Get histogram of bytes in any set of files in Java - take III

Question 1

(This post is the continuation of Get histogram of bytes in any set of files in Java - take II.)

This time my code looks like as follows:

com.github.coderodde.file.util.ByteHistogramApp.java:

package com.github.coderodde.file.util;
import java.io.BufferedInputStream;
import java.io.FileInputStream;
import java.io.FileNotFoundException;
import java.io.IOException;
import java.io.InputStream;
import java.util.logging.Level;
import java.util.logging.Logger;
/**
 * This class implements a program for counting byte histograms in files.
 * 
 * @version 1.0.2 (Nov 17, 2024)
 * @since 1.0.0 (Nov 13, 2024)
 */
public final class ByteHistogramApp {
 
 private static final Logger LOGGER = 
 Logger.getLogger(ByteHistogram.class.getSimpleName());
 public static void main(String[] args) {
 final ByteHistogram byteHistogram = new ByteHistogram();
 
 if (args.length == 0) {
 try {
 loadByteHistogramFromStdin(byteHistogram);
 } catch (IOException ex) {
 LOGGER.log(
 Level.SEVERE, 
 "Could not load the histogram from " + 
 "standard input stream.");
 }
 } else {
 for (final String fileName : args) {
 try {
 loadByteHistogramFromFile(fileName, byteHistogram);
 } catch (IOException ex) {
 LOGGER.log(
 Level.SEVERE,
 "Could not load the histogram from file \"{0}\".", 
 fileName);
 }
 }
 }
 
 System.out.println(byteHistogram);
 }
 
 /**
 * Loads the byte histogram data only from standard input.
 * 
 * @param byteHistogram the byte histogram for holding the statistics.
 * 
 * @throws IOException if I/O fails.
 */
 private static void loadByteHistogramFromStdin(
 final ByteHistogram byteHistogram) throws IOException {
 
 loadImpl(new BufferedInputStream(System.in),
 byteHistogram);
 }
 
 /**
 * Loads the byte histogram data only from the file named {@code fileName}.
 * 
 * @param fileName the name of the file to load from.
 * @param byteHistogram the byte histogram for holding the statistics.
 * 
 * @throws FileNotFoundException if file named {@code fileName} is not 
 * found.
 * @throws IOException if I/O fails.
 */
 private static void loadByteHistogramFromFile(
 final String fileName,
 final ByteHistogram byteHistogram)
 throws FileNotFoundException, IOException {
 
 final InputStream is =
 new BufferedInputStream(
 new FileInputStream(fileName));
 
 loadImpl(is, byteHistogram);
 }
 
 /**
 * Performs the actual loading of the data to the input byte histogram.
 * 
 * @param is the input stream from which to load the data.
 * @param byteHistogram the target byte histogram.
 * 
 * @throws IOException if I/O fails.
 */
 private static void loadImpl(final InputStream is, 
 final ByteHistogram byteHistogram) 
 throws IOException {
 int ch;
 
 while ((ch = is.read()) != -1) {
 byteHistogram.insert(ch);
 }
 }
}

Critique request

Am I getting anywhere? Please tell me anything what comes to mind.

Question 2

 if (args.length == 0) {
 try {
 loadByteHistogramFromStdin(byteHistogram);

I fail to see why handling stdin is a special case compared to files. Technically all you need is to read from a stream, what that stream is does not matter. Simplified it could be:

if (args.length == 0) {
 loadIntoByteHistogram(System.in, byteHistogram);
} else {
 for (String argument : args) {
 loadIntoByteHistogram(new FileInputStream(argument), byteHistogram);
 }
}

With loadIntoByteHistogram closing the stream after it is done in this example.

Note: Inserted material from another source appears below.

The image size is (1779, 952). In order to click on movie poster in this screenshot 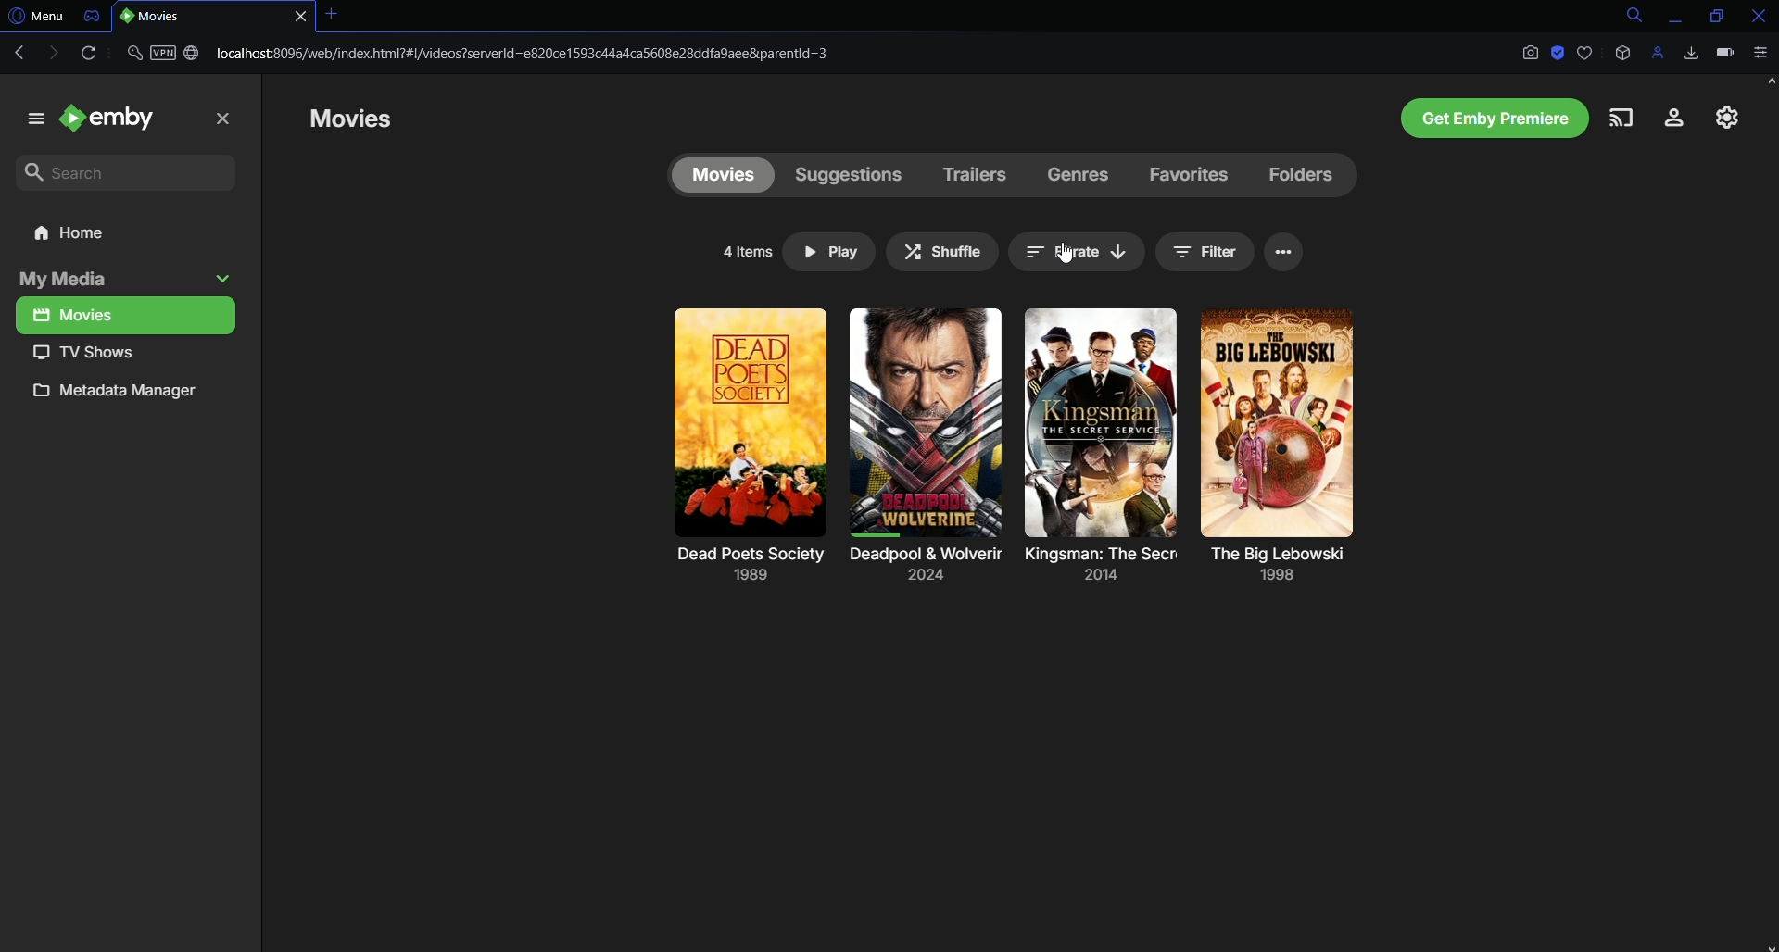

On a sidenote, traditionally many UNIX-like tools allow to pass - as parameter to designate to read from stdin at that point:

yourtool file1 file2 - file3

Which might or might not be a functionality you want to support.

System.out.println(byteHistogram);

I'm not a fan of having UI logic inside toString(), as it is also often used for debugging purposes (for example by IDEs). Also the object itself (ByteHistogram) would contain logic for the UI this way, which might or might not be desirable. Having another method in your main CLI class which does the formatting seems like a good solution instead.

showHistogram(byteHistogram);

 private static void loadImpl(final InputStream is, 
 final ByteHistogram byteHistogram)

Every time you need to use the Impl postfix something is wrong. Either the method structuring is off, or the name could be better. loadFromInputStreamInto seems like a good candidate in this case.

loadFromStdInInto(ByteHistogram)
loadFromFileInto(Path, ByteHistogram)
loadFromInputStreamInto(InputStream, ByteHistogram)

 final InputStream is =
 new BufferedInputStream(
 new FileInputStream(fileName));
 
 loadImpl(is, byteHistogram);

That stream is never closed, which isn't really an issue in this application, but you should always consider closing the stream you're opening to avoid leaking anything. Either have loadImpl close the streams it is passed (which might or might not be desirable) or use a try-with-resources block:

 try (final InputStream is =
 new BufferedInputStream(
 new FileInputStream(fileName))) {
 loadImpl(is, byteHistogram);
 }

That will close the stream automatically when leaving the block.

That said, why do you need a BufferedInputStream here? You're never using the additional functionality down the line.

 int ch;
 
 while ((ch = is.read()) != -1) {
 byteHistogram.insert(ch);
 }

Reading a stream byte by byte can be slow. Consider reading from it in blocks instead, 16k, 32k or 64k depending on the usecase.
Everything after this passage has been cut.